TOEIC875点ですが子どもに英語を早期教育するのが今はまだこわい

 留学せずにTOEIC875点を独学でとったことがありますが、英語は大してしゃべれません。こういう人は珍しくないと思う。

 TOEICはインプットした英語をマークシートで評価する試験。アウトプットしてなんぼの対人コミュニケーション能力を測れるわけがない。だからこそ留学経験のない私は、英語を喋れない理由をアウトプットの機会が無いからだと思っていました。逆に言えば英語を喋らざるを得ない環境に身を置けば状況は改善するだろうと。そこで1ヵ月ほどフィリピン留学したことがあるんですよね。で、思ったほど効果が無かったんです。

 理由の一つは、フィリピン留学というのは「英語を喋らざるを得ない環境」としては生ぬるいということ。私が行った学校は日本人がほとんどで、しかも学生同士でグループを作って行動しなければならず、集団行動も付き合いで食べるご飯も学生に毛が生えた年頃のノリも反吐がでるほど嫌いな私は、同じ境遇のおじさんと廊下でお酒を飲んで過ごしていました。

 そしてこちらが本題なのですが、もう一つの理由は私自身の人間性の問題。英語だろうが日本語だろうが、そもそも他人と話したいことがあまりないということ。

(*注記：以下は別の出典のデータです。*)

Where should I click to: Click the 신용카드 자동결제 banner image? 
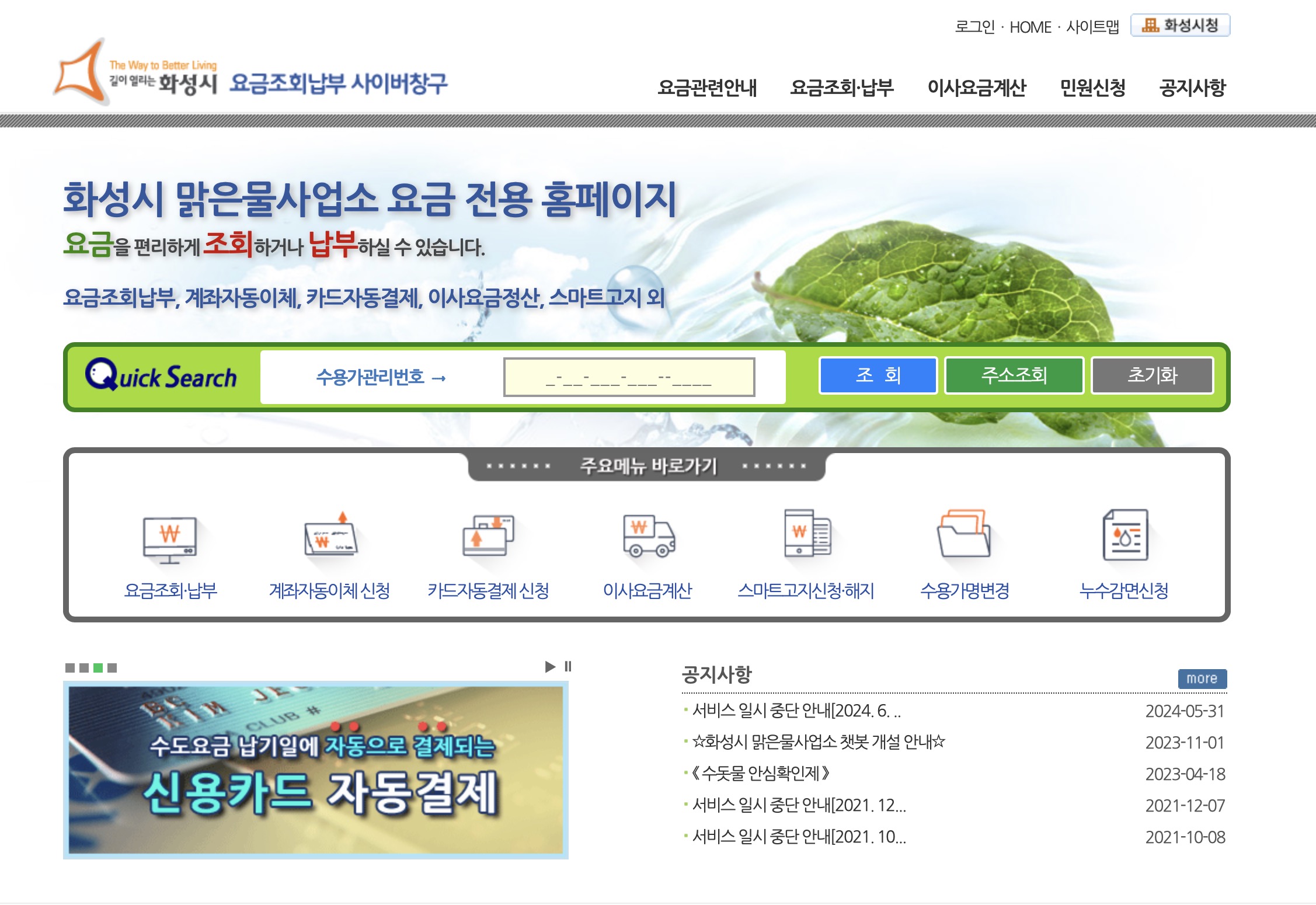tap(315, 770)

 よく考えたら私がコミュニケーションに情熱を感じるシーンって、(日本語であろうと英語であろうと)仕事中に限定されるんですよね。私はこの事柄を、あるいは想いを共有したい。これは決定事項であり変更はない。そのくらい強い意識と必要性がない限り、人と話したい、相手のことをもっと知りたいと思わないんです。1人で家で好きなことしてるのが大好きなんです。人間力が低すぎて英語が上達しないんです。

 フィリピン留学中に狭い個室でフィリピン人の先生と向かいあっていた時の無力感の正体は、私は出来るだけ人と話したくないし、そのことに問題を感じてさえいないという人格的かつ根本的な問題でした。先生を前に英語が出てこないだけならまだいいのですが、仮に日本語で話すとしても特段に話すことがありません。もちろん先生は色々話をふってくれるのですが、結局あたりさわりのない、日本からオンライン学習すれば良いんじゃない? という程度の英会話で毎回終わってしまいました。そこで、英語の勉強はしばらく止めることにしました。

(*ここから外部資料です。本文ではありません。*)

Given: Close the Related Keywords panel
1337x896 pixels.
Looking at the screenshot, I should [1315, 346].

 タイトルとは矛盾しますが、私も多くの親と同じように自分の子どもたちに英語を話せるようになってほしい。上の子が年長、下の子が年少になる2年後にはプリスクールに入れるつもりです。長くなるので割愛しますが、日本経済は今後よくはなりません。私たちの世代でさえ、これから先日本と日本円のみに拘るのはリスクが高いのに、これからの時代を生きる子どもに英語を習得させないなんて、子どもから言語能力自体を奪うようなものだと思う。

 でも言語能力が高ければ世界中どこにいっても友達が作れるんだろうか? もちろんその可能性は高まるんだけど、自分の頭で考えたことを誰かに伝えたいという情熱に言葉は関係ないと思うし、そういう根拠のない自信をもっている人は何人でも魅力的だと思う。そのための人に対する理由のない信頼感や世界が自分に対して開かれているという感覚は、人生のかなり初期において、自分以外の他の人という意味での他人を代表する存在である親との関係性において醸成されるもの。

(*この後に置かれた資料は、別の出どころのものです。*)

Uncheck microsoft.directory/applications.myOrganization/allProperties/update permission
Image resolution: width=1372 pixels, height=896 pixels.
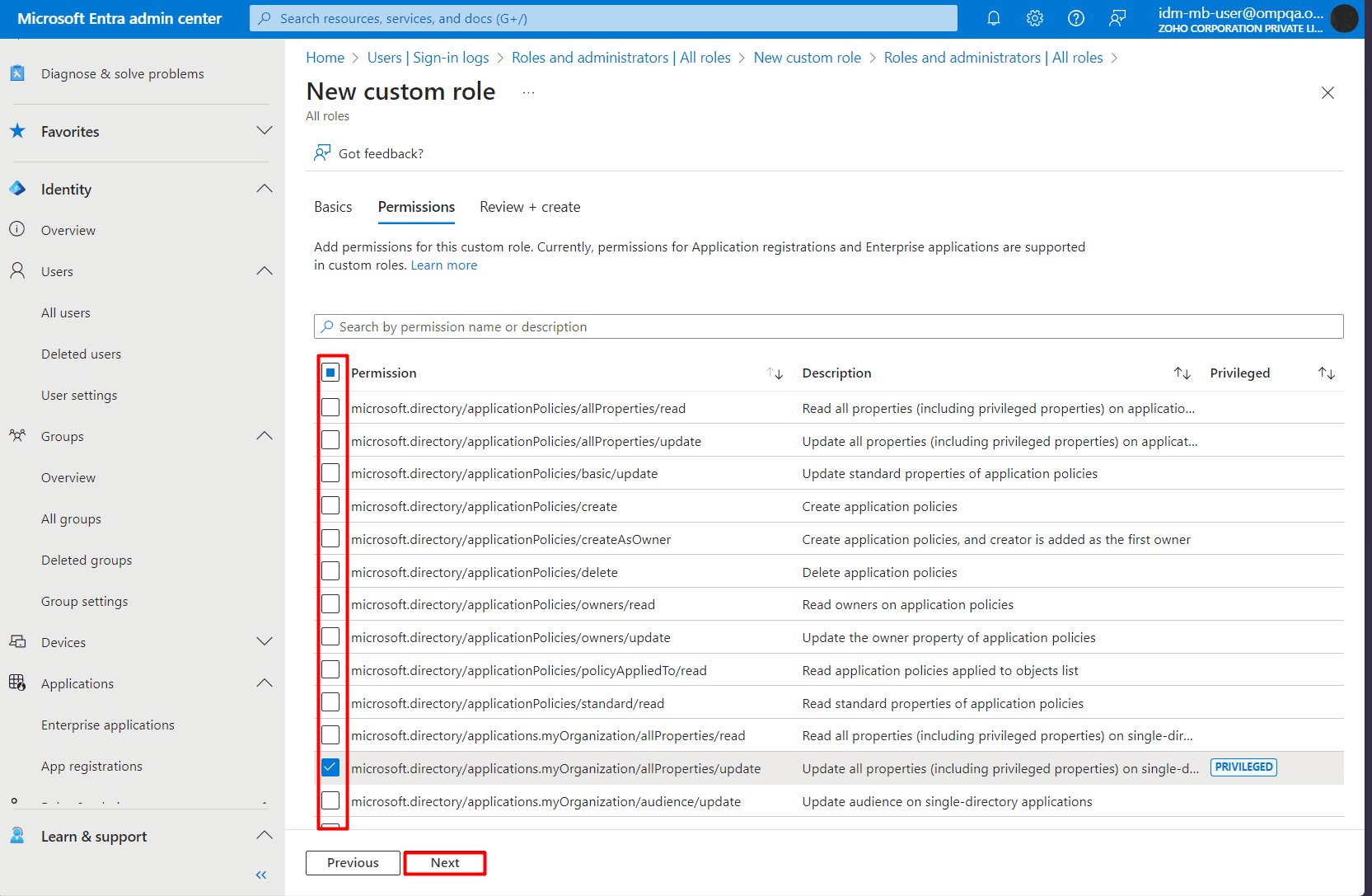click(x=330, y=767)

 自分自身と世界への信頼感が欠落している人間に言語能力だけ付け足したところで本人が苦しむだけなんじゃないだろうか。

 今は日本語でたくさん子ども達と話そうと思う。自分が大切な存在でそれは当然のことだと一生を通じて信じていてほしい。そのための土台のような親になりたい。そういう確固とした土台のある人間じゃないと本当の意味での英語力は身に付かないし、世界中どこにいても生きづらさを感じると思う。

 だから我が家の英語教育においては、親への信頼感と英語への学習意欲がリンクするように働きかけたい。だからまずは私自身が、今度こそ英語を話せるようになろうと思います。フィリピンの狭い個室で時間が過ぎるのを待っていたあの時と違い、今の私には子どもと英語で話したい、一緒に海外で暮らしたいという強い必要性がある。だから今度こそ、うまくいくんじゃないかな。